Envolvido em imbróglio jurídico que deixa a sua participação no Campeonato Brasileiro indefinida, o Figueirense optou por não votar na eleição presidencial da CBF, realizada nesta quarta-feira. O presidente do clube catarinense, Wilfredo Brillinger, esteve presente na Assembleia Geral da entidade, mas optou por não dar seu voto, o que classificou como “decisão pessoal”. A reportagem, porém, apurou que a CBF instruiu o clube a não participar da eleição, para evitar o risco de que o pleito fosse impugnado.

O dirigente revelou surpresa com a decisão judicial que deixa o time fora do Campeonato Brasileiro, mas exibiu otimismo e disse esperar que o Figueirense jogará o torneio. “De acordo com o que eu pensei essa noite, achei que não devia votar. Foi uma surpresa essa decisão ontem, mas a liminar não tira o Figueirense da Série A. Está tudo muito confuso, mas estou com meu departamento jurídico mobilizado. Tenho certeza que o Figueirense vai permanecer na Série A porque conquistou essa vaga dentro de campo”, disse o dirigente.

O estatuto da CBF determina que os 20 clubes da primeira divisão do futebol brasileiro e as 27 federações estaduais votem na eleição presidencial. Na última terça-feira, o Icasa conseguiu, por meio de decisão liminar, conquistada na 4ª Vara Cível do Rio uma vaga na Série A. Assim, o time cearense até esteve presente na Assembleia Geral da CBF com o seu presidente, mas não teve direito a participar da eleição.

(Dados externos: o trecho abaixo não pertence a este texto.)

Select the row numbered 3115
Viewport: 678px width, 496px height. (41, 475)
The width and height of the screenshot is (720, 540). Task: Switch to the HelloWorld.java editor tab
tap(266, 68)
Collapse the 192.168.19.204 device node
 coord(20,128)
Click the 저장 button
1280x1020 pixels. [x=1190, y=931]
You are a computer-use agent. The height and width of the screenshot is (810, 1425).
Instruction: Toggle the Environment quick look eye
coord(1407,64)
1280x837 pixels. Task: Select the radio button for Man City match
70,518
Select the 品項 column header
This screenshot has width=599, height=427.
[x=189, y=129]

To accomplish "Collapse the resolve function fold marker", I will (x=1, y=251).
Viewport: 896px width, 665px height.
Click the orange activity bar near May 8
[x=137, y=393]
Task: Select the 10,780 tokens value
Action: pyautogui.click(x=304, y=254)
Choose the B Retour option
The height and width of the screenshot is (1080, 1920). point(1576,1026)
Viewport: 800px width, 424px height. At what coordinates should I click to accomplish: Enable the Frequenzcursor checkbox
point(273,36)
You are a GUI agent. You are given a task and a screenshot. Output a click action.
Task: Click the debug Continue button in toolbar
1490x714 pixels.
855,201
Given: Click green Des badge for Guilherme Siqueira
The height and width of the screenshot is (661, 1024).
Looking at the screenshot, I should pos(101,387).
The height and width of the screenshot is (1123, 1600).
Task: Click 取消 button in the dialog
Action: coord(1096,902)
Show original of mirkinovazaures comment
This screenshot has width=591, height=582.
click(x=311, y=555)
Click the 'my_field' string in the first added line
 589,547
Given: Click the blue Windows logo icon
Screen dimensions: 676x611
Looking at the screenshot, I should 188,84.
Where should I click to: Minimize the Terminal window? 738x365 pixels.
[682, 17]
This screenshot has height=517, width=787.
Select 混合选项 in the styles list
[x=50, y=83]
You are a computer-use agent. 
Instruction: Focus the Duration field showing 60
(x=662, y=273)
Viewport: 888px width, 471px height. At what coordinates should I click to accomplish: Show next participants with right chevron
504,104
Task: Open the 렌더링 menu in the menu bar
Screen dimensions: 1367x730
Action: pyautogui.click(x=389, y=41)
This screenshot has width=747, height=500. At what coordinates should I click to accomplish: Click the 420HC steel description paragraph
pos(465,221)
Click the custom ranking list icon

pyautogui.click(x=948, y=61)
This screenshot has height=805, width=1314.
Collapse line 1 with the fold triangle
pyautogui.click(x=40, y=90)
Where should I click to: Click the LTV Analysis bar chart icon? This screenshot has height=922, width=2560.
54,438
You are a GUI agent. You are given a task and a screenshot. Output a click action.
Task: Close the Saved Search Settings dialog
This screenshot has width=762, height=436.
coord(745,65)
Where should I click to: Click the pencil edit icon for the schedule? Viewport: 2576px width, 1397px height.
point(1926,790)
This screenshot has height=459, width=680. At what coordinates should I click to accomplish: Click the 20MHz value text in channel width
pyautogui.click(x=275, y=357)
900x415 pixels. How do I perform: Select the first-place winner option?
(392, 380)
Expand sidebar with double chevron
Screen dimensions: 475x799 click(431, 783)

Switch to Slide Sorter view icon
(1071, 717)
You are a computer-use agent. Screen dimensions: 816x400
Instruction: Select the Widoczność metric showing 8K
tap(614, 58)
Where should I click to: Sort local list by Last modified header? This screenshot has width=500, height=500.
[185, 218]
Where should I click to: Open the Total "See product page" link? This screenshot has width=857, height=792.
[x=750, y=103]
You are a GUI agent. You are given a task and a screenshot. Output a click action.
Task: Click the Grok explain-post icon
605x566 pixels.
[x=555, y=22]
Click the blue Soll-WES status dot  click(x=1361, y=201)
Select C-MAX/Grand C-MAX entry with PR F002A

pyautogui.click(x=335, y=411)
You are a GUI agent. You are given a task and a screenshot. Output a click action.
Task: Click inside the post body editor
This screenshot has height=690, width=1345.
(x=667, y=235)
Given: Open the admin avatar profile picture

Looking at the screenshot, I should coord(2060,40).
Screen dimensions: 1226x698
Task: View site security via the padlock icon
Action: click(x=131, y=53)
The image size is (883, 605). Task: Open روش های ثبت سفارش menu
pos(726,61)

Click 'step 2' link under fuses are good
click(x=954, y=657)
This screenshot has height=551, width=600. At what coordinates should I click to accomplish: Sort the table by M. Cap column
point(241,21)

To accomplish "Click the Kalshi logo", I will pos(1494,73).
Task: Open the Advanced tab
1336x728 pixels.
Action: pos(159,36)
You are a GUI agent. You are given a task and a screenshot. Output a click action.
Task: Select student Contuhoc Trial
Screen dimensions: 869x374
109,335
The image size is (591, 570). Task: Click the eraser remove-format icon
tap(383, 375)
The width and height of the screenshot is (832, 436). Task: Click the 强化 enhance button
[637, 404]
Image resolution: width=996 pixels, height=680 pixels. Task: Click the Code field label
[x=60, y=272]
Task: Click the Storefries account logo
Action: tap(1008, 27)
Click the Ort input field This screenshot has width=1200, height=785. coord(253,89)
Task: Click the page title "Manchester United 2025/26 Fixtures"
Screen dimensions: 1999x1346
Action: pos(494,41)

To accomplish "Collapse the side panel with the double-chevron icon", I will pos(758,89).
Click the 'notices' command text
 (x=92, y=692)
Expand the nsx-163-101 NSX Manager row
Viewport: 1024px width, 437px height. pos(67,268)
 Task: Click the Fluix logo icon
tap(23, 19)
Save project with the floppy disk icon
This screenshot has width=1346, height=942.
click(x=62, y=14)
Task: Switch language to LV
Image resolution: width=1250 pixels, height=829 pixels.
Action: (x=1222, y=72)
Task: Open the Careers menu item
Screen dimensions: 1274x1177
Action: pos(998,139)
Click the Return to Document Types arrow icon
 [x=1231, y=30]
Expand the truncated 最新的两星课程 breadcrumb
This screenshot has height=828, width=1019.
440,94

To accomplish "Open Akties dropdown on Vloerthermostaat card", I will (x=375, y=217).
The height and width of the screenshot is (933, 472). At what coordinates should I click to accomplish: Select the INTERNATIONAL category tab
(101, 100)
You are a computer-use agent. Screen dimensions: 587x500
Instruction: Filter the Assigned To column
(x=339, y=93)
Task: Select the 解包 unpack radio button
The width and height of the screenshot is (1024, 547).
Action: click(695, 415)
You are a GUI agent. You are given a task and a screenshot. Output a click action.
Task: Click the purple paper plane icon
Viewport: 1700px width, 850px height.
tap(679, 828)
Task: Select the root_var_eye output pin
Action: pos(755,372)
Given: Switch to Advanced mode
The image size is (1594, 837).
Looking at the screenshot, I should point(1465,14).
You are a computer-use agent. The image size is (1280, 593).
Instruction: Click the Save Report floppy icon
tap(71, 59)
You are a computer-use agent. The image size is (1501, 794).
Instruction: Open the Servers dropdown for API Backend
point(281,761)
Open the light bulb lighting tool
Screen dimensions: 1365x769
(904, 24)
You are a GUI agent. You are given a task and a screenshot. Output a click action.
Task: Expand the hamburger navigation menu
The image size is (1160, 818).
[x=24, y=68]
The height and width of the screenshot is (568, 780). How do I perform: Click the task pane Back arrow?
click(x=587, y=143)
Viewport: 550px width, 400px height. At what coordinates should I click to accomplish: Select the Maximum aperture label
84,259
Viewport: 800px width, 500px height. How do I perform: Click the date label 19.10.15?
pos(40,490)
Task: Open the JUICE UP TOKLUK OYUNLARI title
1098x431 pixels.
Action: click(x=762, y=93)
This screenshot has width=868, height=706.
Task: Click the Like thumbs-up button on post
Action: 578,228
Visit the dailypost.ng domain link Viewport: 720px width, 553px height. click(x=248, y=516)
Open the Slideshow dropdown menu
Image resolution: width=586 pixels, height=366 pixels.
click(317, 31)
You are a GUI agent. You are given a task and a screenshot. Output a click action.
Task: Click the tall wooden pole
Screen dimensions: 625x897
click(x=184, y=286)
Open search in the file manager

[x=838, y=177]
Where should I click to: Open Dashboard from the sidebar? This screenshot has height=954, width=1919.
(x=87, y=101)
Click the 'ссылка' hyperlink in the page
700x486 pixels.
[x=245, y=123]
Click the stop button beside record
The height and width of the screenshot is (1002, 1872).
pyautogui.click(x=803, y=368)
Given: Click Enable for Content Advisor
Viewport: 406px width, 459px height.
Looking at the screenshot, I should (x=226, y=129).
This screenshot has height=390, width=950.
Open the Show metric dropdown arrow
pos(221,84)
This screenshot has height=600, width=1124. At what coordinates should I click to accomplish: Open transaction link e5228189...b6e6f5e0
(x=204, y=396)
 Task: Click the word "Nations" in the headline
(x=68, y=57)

Confiante que jogará o Campeonato Brasileiro, o Figueirense já está com a sua programação para a estreia no torneio toda definida. De acordo com a tabela da competição, o time vai encarar o Fluminense no próximo sábado, às 18h30, no Maracanã. “Nossa programação está toda mantida e o Figueirense já está viajando para cá (o Rio de Janeiro). A parte operacional, logística e técnica não muda nada”, comentou.